Killing of Earl Moore Jr.
- Date: December 18, 2022
- Location: Springfield, Illinois, U.S.;
- Cause: Asphyxia
- Filmed by: Police body camera
- Accused: Peter Cadigan Peggy Finley
- Convicted: Peter Cadigan
- Charges: First-degree murder
- Verdict: Peter Cadigan - Guilty
- Convictions: Peter Cadigan - Involuntary Manslaughter
- Sentence: Peter Cadigan - 100 hours of community service, 24 months of probation, 180 days in jail
- Litigation: Peter Cadigan Peggy Finley Lifestar EMS - Wrongful Death Lawsuit

= Killing of Earl Moore Jr. =

2022 killing of a man by paramedics in Springfield, Illinois

On December 18, 2022, Earl Moore Jr. died after being restrained face‐down on a stretcher by emergency medical technicians (EMTs) in Springfield, Illinois. Moore, who was in distress and suffering from hallucinations and alcohol withdrawal, was yelled at and dragged by Paramedic Peggy Finley, before she and partner Peter Cadigan strapped him to the stretcher. Moore was taken to the hospital, where he died an hour later.

On January 9, 2023, Cadigan and Finley were charged with first-degree murder after an autopsy concluded that Moore's death was a homicide as a result of compressional and positional asphyxia.

== Death ==
On the morning of December 18, 2022, police responded to a call at Moore's residence in Springfield, Illinois, after a report that several people inside were in possession of firearms. Upon arrival, officers found Moore in medical distress after detoxing and, recognizing his need for assistance, called for an ambulance. EMT Peter Cadigan and Paramedic Peggy Finley subsequently arrived; during their interaction, Finley is heard yelling at Moore to “sit up” and “quit acting stupid.” Moore, who was unable to walk, was carried to the ambulance by police after he was refused assistance by Cadigan and Finley. The EMTs then placed him on a stretcher in a prone position and secured him with tightened straps prior to transport. Moore was taken to the hospital, where he later died.
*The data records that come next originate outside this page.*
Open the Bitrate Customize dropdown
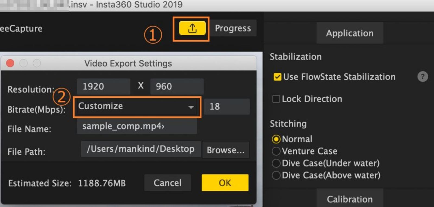The image size is (434, 207). [x=137, y=107]
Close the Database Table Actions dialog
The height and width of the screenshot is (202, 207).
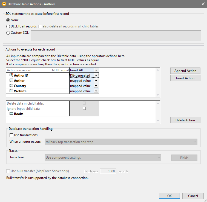pyautogui.click(x=202, y=4)
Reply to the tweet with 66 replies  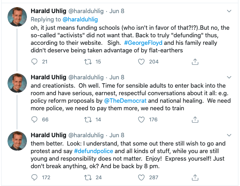pyautogui.click(x=34, y=119)
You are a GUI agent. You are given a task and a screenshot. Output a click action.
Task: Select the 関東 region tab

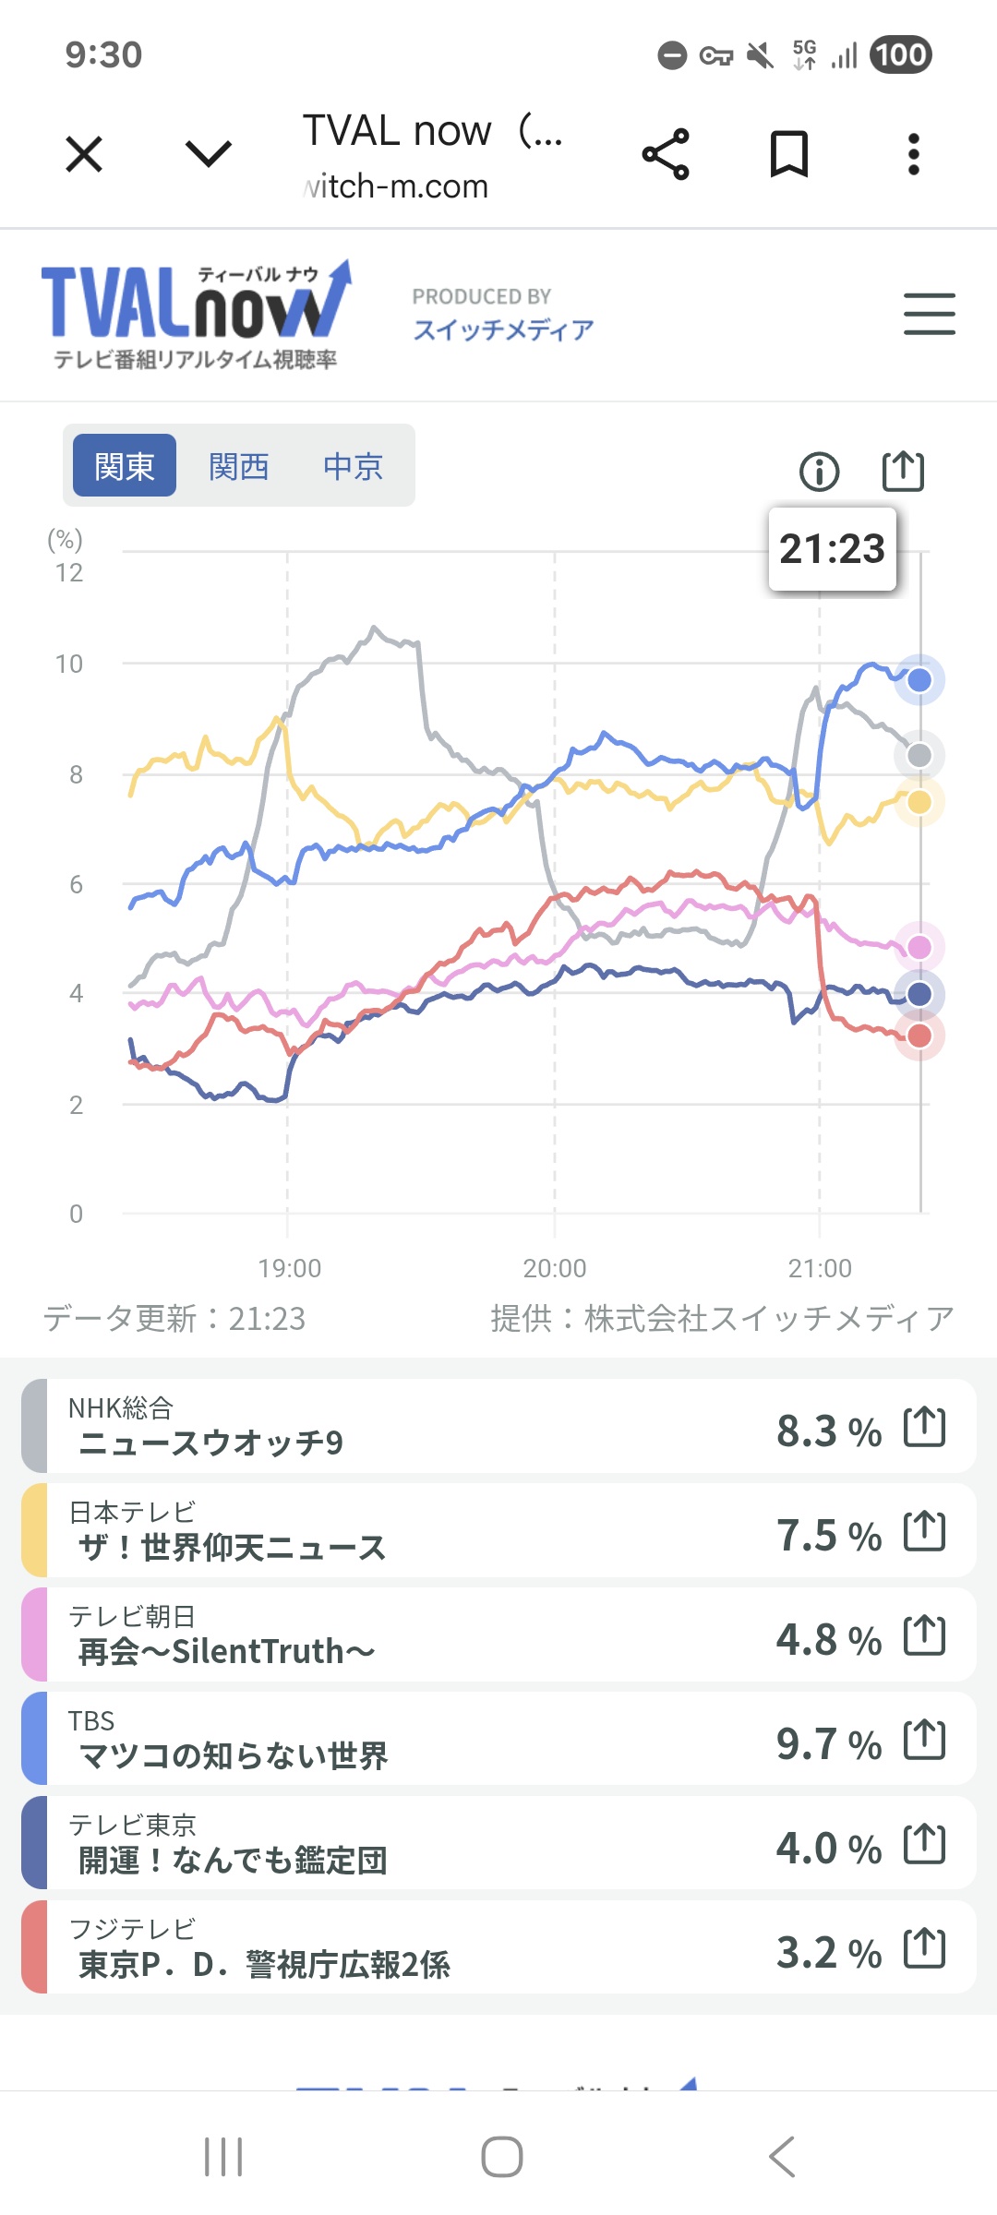(x=125, y=466)
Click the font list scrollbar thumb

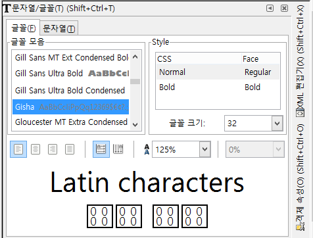point(135,82)
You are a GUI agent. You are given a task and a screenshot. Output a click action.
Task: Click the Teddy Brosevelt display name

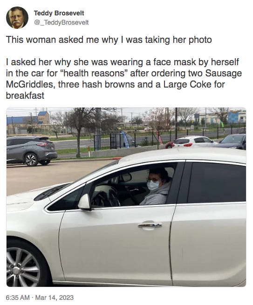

An autopsy ruled Moore's death a homicide, determining that it was caused by a "prone face‐down restraint on a EMS transportation cot/stretcher by tightened straps across the back."

== Legal proceedings ==
Both Cadigan and Finley were charged with first‑degree murder in connection with Earl Moore Jr.'s death, and they are facing sentences of 20 to 60 years.

On June 16, 2023, around 8 p.m., Finley was released on bond after a Fourth District Appellate Court ruling reduced her cash bond from $1 million to $600,000. Her attorneys, W. Scott Hanken and Mark Wykoff, described the decision as a "game changer" for her defense, although she is prohibited from working as a paramedic as a condition of her release.

Additionally, Cadigan secured pre‑trial release on October 30, 2023, after his attorney, Justin Kuehn, successfully filed a motion for reconsideration under the Pretrial Fairness Act—a measure designed to eliminate cash bail—with Circuit Judge Robin Schmidt ultimately ordering his release.

As of February 2025, the criminal trial for Finley is ongoing.

As of June 2026 Cadigan was sentenced to 100 hours of community service, 24 months of probation, 180 days in jail (Won't be served due to time already being served prior to plea) & not allowed to be a healthcare worker for the rest of his life following a guilty plea in April 2026 of 1 count of involuntary manslaughter. The civil trial for wrongful death lawsuit is ongoing.

Additionally, Moore's family filed a wrongful death lawsuit against the paramedics involved, as well as LifeStar Ambulance Services. They are represented by Ben Crump and Robert C. Hilliard.